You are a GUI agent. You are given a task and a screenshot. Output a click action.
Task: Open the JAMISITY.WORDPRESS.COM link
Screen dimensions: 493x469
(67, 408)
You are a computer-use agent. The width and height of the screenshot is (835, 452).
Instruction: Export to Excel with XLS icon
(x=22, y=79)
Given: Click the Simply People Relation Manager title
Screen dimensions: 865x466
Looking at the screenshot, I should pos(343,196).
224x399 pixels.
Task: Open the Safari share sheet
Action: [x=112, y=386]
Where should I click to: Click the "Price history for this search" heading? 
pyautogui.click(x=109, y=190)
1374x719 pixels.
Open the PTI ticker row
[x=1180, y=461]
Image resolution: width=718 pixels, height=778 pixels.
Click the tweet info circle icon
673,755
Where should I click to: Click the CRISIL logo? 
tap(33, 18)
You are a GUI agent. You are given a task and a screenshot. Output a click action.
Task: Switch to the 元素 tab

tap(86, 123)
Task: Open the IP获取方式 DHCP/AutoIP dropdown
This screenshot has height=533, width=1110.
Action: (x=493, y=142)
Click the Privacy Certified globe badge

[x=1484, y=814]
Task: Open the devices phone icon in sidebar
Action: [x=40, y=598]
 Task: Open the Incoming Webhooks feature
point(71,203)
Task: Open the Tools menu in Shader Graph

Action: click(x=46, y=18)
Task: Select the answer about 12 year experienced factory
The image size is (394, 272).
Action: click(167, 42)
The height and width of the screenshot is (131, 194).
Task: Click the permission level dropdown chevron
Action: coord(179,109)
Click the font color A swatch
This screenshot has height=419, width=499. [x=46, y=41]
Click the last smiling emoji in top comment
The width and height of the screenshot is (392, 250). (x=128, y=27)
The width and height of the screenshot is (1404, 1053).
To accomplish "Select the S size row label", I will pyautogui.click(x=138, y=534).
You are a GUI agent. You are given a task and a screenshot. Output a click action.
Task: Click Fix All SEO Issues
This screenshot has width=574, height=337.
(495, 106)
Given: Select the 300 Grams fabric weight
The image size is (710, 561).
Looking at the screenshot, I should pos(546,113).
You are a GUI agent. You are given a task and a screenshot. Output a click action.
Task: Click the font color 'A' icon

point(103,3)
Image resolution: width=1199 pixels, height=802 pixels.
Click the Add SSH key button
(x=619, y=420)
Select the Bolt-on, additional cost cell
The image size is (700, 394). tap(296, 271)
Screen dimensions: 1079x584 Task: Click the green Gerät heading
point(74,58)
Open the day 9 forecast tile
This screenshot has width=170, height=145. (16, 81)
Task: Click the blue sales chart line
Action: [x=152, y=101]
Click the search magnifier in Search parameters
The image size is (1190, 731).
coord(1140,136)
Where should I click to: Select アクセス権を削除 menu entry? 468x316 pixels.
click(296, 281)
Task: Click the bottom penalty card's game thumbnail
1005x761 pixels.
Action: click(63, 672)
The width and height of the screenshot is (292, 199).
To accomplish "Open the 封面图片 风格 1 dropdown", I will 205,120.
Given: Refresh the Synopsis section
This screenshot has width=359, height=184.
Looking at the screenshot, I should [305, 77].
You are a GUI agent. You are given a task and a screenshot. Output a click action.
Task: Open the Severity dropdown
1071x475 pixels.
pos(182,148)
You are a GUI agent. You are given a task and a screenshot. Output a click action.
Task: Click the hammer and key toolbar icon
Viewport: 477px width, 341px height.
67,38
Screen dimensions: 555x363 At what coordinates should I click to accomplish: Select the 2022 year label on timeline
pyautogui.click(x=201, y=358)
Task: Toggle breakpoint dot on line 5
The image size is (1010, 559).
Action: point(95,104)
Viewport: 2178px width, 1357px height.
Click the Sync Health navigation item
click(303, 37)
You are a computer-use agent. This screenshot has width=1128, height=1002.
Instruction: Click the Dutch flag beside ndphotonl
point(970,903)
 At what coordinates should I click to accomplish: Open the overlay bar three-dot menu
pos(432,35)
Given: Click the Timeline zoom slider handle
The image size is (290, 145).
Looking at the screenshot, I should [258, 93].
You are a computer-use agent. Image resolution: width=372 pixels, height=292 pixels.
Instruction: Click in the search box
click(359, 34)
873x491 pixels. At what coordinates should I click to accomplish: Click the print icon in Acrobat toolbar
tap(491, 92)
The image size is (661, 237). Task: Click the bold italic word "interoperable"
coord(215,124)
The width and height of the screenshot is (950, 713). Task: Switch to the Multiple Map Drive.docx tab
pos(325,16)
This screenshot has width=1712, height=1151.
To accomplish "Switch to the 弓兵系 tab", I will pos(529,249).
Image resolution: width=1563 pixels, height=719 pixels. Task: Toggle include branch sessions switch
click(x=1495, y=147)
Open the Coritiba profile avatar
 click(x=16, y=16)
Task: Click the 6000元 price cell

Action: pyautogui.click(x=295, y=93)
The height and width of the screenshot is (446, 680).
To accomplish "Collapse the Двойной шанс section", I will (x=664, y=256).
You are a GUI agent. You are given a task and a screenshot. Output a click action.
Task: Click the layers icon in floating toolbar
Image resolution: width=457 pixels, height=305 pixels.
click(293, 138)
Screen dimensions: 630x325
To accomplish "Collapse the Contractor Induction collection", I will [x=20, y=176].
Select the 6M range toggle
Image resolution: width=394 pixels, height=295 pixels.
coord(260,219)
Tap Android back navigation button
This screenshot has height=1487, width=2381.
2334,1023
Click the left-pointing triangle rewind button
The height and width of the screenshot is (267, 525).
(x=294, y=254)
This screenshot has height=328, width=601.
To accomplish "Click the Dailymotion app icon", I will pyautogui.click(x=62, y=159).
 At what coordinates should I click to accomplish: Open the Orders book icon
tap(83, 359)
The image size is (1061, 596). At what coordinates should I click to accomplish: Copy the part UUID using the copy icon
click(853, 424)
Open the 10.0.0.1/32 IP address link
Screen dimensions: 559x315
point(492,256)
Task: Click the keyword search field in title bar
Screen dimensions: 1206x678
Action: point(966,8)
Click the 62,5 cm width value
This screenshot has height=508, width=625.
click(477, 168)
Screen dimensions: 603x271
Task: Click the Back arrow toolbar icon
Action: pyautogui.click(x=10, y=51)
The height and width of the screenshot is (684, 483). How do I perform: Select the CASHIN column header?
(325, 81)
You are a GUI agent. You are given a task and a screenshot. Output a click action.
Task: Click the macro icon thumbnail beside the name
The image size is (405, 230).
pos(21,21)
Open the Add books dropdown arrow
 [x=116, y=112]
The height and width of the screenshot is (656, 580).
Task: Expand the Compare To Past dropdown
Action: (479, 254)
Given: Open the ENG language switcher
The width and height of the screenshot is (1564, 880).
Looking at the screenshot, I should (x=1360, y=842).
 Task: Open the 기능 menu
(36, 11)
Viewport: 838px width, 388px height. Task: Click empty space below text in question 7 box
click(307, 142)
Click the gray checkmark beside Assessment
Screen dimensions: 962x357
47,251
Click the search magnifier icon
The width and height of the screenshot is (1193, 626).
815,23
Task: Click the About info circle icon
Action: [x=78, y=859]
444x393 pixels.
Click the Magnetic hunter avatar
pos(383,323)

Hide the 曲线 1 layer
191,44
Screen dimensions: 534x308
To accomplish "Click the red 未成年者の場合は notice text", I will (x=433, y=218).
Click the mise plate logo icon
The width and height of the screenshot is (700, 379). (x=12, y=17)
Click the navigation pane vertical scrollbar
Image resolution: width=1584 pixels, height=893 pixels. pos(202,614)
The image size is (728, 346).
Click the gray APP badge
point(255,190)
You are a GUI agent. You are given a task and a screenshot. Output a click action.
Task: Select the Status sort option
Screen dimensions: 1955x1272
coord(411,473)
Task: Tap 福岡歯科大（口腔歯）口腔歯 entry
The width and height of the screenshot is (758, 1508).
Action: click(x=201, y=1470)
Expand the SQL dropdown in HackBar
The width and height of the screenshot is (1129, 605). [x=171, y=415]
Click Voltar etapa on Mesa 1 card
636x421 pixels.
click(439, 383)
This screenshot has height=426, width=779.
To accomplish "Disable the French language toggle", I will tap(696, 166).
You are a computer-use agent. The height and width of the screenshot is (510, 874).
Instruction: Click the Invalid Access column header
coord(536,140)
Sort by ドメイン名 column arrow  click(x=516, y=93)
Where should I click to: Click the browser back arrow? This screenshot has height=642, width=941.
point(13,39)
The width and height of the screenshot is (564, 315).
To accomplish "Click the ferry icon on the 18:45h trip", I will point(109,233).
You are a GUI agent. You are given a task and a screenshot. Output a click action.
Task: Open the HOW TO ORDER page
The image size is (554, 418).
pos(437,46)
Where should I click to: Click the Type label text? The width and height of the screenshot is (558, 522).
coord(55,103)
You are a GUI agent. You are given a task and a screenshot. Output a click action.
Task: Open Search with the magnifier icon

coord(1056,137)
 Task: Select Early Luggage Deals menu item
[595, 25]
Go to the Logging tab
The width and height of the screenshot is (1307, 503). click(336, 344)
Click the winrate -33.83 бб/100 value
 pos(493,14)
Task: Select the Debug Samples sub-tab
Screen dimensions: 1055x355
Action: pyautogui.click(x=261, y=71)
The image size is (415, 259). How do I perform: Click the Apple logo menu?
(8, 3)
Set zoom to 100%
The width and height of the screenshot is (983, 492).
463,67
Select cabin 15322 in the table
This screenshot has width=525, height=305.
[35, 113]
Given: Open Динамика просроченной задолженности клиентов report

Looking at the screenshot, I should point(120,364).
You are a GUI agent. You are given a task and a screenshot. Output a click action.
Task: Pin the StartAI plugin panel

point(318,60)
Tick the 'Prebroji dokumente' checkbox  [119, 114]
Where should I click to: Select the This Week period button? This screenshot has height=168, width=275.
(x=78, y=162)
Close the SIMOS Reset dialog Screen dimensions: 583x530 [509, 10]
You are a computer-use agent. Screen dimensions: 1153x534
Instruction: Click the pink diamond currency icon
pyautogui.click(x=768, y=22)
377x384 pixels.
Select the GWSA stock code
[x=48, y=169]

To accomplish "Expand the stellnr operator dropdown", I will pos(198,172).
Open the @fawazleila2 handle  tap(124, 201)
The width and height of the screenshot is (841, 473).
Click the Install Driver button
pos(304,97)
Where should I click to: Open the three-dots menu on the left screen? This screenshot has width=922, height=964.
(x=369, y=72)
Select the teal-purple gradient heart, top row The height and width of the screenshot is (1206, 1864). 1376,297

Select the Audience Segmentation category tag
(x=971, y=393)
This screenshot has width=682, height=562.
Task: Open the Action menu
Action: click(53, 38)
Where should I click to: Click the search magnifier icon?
________________________________________
* _Problem to work on_:
List every line of the entries above that contains the word "computer".

* _Answer to this task_:
You are a computer-use agent. The width and height of the screenshot is (835, 452).
You are a computer-use agent. This screenshot has width=1128, height=1002.
You are a computer-use agent. Image resolution: width=372 pixels, height=292 pixels.
You are a computer-use agent. The height and width of the screenshot is (510, 874).
You are a computer-use agent. Screen dimensions: 1153x534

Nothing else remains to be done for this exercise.